§ **Exercise prompt**: Reproduce each entry below verbatim.

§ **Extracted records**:
########

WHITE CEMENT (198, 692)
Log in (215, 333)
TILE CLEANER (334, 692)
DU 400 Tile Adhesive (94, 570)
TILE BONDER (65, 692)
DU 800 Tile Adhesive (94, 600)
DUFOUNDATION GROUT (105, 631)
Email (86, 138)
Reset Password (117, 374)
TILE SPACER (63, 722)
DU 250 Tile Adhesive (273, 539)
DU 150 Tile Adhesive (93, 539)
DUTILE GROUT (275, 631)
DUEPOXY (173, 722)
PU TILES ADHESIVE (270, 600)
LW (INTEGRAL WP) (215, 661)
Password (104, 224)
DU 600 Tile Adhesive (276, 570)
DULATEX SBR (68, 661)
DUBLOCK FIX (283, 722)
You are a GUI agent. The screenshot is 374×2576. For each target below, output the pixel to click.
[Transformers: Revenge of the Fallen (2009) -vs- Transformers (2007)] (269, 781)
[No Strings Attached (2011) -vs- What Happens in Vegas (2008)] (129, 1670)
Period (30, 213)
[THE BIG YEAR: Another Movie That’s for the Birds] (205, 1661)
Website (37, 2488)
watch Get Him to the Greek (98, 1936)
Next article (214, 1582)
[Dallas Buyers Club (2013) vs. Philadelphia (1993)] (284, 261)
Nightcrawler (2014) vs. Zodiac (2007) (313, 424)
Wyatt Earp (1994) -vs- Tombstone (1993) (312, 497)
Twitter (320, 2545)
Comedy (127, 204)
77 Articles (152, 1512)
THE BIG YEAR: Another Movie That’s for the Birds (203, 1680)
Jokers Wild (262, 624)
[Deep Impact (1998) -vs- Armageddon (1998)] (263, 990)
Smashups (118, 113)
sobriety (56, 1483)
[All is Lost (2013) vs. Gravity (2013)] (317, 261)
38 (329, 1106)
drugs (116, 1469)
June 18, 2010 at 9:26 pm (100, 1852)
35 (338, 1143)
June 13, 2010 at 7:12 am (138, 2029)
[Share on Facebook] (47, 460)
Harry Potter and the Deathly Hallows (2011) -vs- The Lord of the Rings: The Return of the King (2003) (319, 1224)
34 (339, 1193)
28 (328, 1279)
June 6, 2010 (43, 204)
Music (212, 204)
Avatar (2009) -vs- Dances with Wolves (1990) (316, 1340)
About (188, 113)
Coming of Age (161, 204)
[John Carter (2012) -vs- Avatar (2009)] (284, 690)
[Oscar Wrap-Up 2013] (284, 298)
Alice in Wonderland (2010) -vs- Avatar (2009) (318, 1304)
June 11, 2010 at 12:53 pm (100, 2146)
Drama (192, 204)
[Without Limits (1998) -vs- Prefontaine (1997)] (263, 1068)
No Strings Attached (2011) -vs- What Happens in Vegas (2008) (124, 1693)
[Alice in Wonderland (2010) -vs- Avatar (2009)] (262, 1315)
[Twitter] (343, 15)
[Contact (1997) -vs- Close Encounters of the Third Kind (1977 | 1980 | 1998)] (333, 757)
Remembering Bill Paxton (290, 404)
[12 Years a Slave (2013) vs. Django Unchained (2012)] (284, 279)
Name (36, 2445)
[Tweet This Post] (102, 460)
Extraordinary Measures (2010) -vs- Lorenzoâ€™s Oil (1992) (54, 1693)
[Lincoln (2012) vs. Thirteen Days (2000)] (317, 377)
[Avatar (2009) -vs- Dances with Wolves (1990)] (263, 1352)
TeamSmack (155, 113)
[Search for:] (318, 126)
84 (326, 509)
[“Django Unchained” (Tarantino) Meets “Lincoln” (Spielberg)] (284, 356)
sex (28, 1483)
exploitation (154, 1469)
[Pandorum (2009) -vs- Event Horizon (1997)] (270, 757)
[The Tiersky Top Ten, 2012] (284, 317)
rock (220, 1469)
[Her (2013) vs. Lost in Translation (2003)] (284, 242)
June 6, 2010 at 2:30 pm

########

§ **Answer to this task**:
WHITE CEMENT (198, 692)
Log in (215, 333)
TILE CLEANER (334, 692)
DU 400 Tile Adhesive (94, 570)
TILE BONDER (65, 692)
DU 800 Tile Adhesive (94, 600)
DUFOUNDATION GROUT (105, 631)
Email (86, 138)
Reset Password (117, 374)
TILE SPACER (63, 722)
DU 250 Tile Adhesive (273, 539)
DU 150 Tile Adhesive (93, 539)
DUTILE GROUT (275, 631)
DUEPOXY (173, 722)
PU TILES ADHESIVE (270, 600)
LW (INTEGRAL WP) (215, 661)
Password (104, 224)
DU 600 Tile Adhesive (276, 570)
DULATEX SBR (68, 661)
DUBLOCK FIX (283, 722)
You are a GUI agent. The screenshot is 374×2576. For each target below, output the pixel to click.
[Transformers: Revenge of the Fallen (2009) -vs- Transformers (2007)] (269, 781)
[No Strings Attached (2011) -vs- What Happens in Vegas (2008)] (129, 1670)
Period (30, 213)
[THE BIG YEAR: Another Movie That’s for the Birds] (205, 1661)
Website (37, 2488)
watch Get Him to the Greek (98, 1936)
Next article (214, 1582)
[Dallas Buyers Club (2013) vs. Philadelphia (1993)] (284, 261)
Nightcrawler (2014) vs. Zodiac (2007) (313, 424)
Wyatt Earp (1994) -vs- Tombstone (1993) (312, 497)
Twitter (320, 2545)
Comedy (127, 204)
77 Articles (152, 1512)
THE BIG YEAR: Another Movie That’s for the Birds (203, 1680)
Jokers Wild (262, 624)
[Deep Impact (1998) -vs- Armageddon (1998)] (263, 990)
Smashups (118, 113)
sobriety (56, 1483)
[All is Lost (2013) vs. Gravity (2013)] (317, 261)
38 (329, 1106)
drugs (116, 1469)
June 18, 2010 at 9:26 pm (100, 1852)
35 (338, 1143)
June 13, 2010 at 7:12 am (138, 2029)
[Share on Facebook] (47, 460)
Harry Potter and the Deathly Hallows (2011) -vs- The Lord of the Rings: The Return of the King (2003) (319, 1224)
34 (339, 1193)
28 (328, 1279)
June 6, 2010 (43, 204)
Music (212, 204)
Avatar (2009) -vs- Dances with Wolves (1990) (316, 1340)
About (188, 113)
Coming of Age (161, 204)
[John Carter (2012) -vs- Avatar (2009)] (284, 690)
[Oscar Wrap-Up 2013] (284, 298)
Alice in Wonderland (2010) -vs- Avatar (2009) (318, 1304)
June 11, 2010 at 12:53 pm (100, 2146)
Drama (192, 204)
[Without Limits (1998) -vs- Prefontaine (1997)] (263, 1068)
No Strings Attached (2011) -vs- What Happens in Vegas (2008) (124, 1693)
[Alice in Wonderland (2010) -vs- Avatar (2009)] (262, 1315)
[Twitter] (343, 15)
[Contact (1997) -vs- Close Encounters of the Third Kind (1977 | 1980 | 1998)] (333, 757)
Remembering Bill Paxton (290, 404)
[12 Years a Slave (2013) vs. Django Unchained (2012)] (284, 279)
Name (36, 2445)
[Tweet This Post] (102, 460)
Extraordinary Measures (2010) -vs- Lorenzoâ€™s Oil (1992) (54, 1693)
[Lincoln (2012) vs. Thirteen Days (2000)] (317, 377)
[Avatar (2009) -vs- Dances with Wolves (1990)] (263, 1352)
TeamSmack (155, 113)
[Search for:] (318, 126)
84 (326, 509)
[“Django Unchained” (Tarantino) Meets “Lincoln” (Spielberg)] (284, 356)
sex (28, 1483)
exploitation (154, 1469)
[Pandorum (2009) -vs- Event Horizon (1997)] (270, 757)
[The Tiersky Top Ten, 2012] (284, 317)
rock (220, 1469)
[Her (2013) vs. Lost in Translation (2003)] (284, 242)
June 6, 2010 at 2:30 pm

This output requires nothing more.